Reports pencil in trillions of dollars for climate finance; the puzzle to solve is who will write the checks. Recent developments in financial markets seem to add more pieces. The finance gap is too wide to be filled without a shot of altruism. Belém underlined this fractured world. Two major economies seem to be taking diametrically opposing approaches. The US abstained from COP 30 while revealing plans for strategic oil and gas partnerships. On the other hand, the EU has tightened the noose on its trading partners with a trade-based tax or carbon border adjustment mechanism (CBAM). Caught in the middle are economies such as India that are committed to transitioning, although at a pace different from the EU. The final decision text of COP recognises that trade-based unilateral measures should not be arbitrary and discriminatory. The win is partial as CBAM goes live in January 2026.

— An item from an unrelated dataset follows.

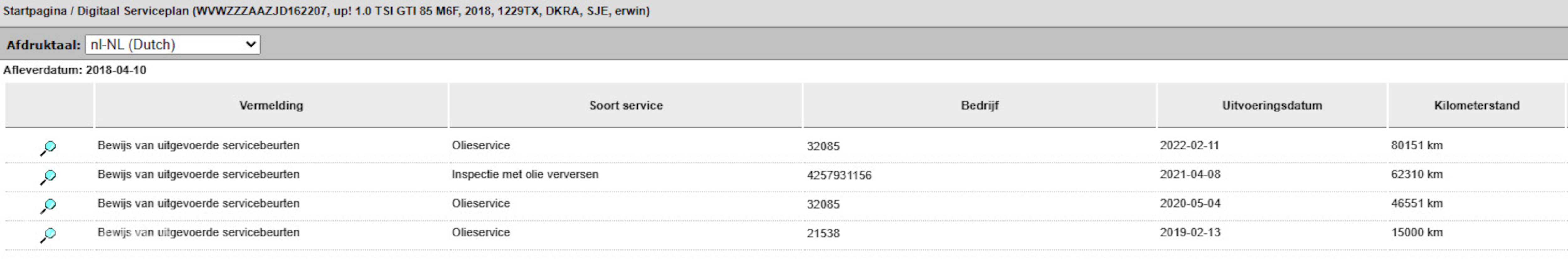Sort by the Vermelding column header
1568x260 pixels.
click(271, 105)
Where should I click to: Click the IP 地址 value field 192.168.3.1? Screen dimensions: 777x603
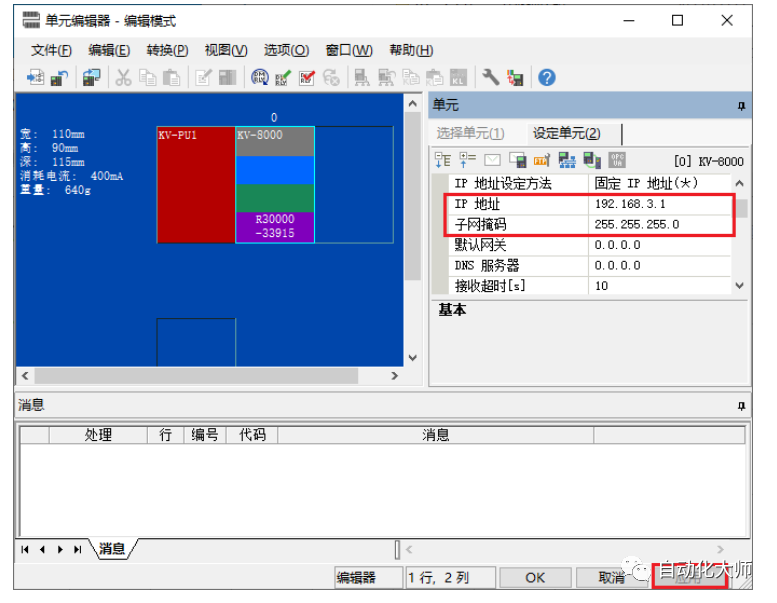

The IEA’s and OPEC’s projections are not the same for short-term oil demand — the latter’s are higher. The US’s shale boom also coincides with the IEA moving the peak for oil demand from 2030 to 2050. Even on the finance side, the statistics pique curiosity. As per the IEA’s estimates, $3.3 trillion was invested in the energy sector in 2024, of which $2.2 trillion was in renewables. But less is known about how much of this has to do with a slowdown in investments by oil-producing countries. The oil and gas market’s resilience is desirable to maintain the fiscal balance among resource-rich economies, including COP 30’s host, Brazil. This explains the resistance to including fossil fuels in the outcome document. For investors, the mixed signals do not make a clear case for putting their weight behind transition.
The hopes of additional finance should be tempered by a pinch of pragmatism. The cynicism and weariness among donors and recipients with regard to the effectiveness of aid are equally true for climate finance. Also, debt is at an all-time high, especially in advanced economies. The market for green finance is already dominated by debt and the limited scope for expanding public debt leaves financing to other forms of capital. There too, investments are not quite aligned. The AI market dominates equity investors’ interests.
Unfortunately, requests by countries like India fall on deaf ears as developed countries are locked in their own echo chambers. The US is on a quest to drill, while the EU is trying to resurrect its competitiveness. India has been pragmatic to set its own terms of oil imports and it is about time it does so on transition finance. India should work its medium-term emission reduction targets based on its domestic savings and investment trajectory. Putting a price on carbon could help navigate private finance questions better.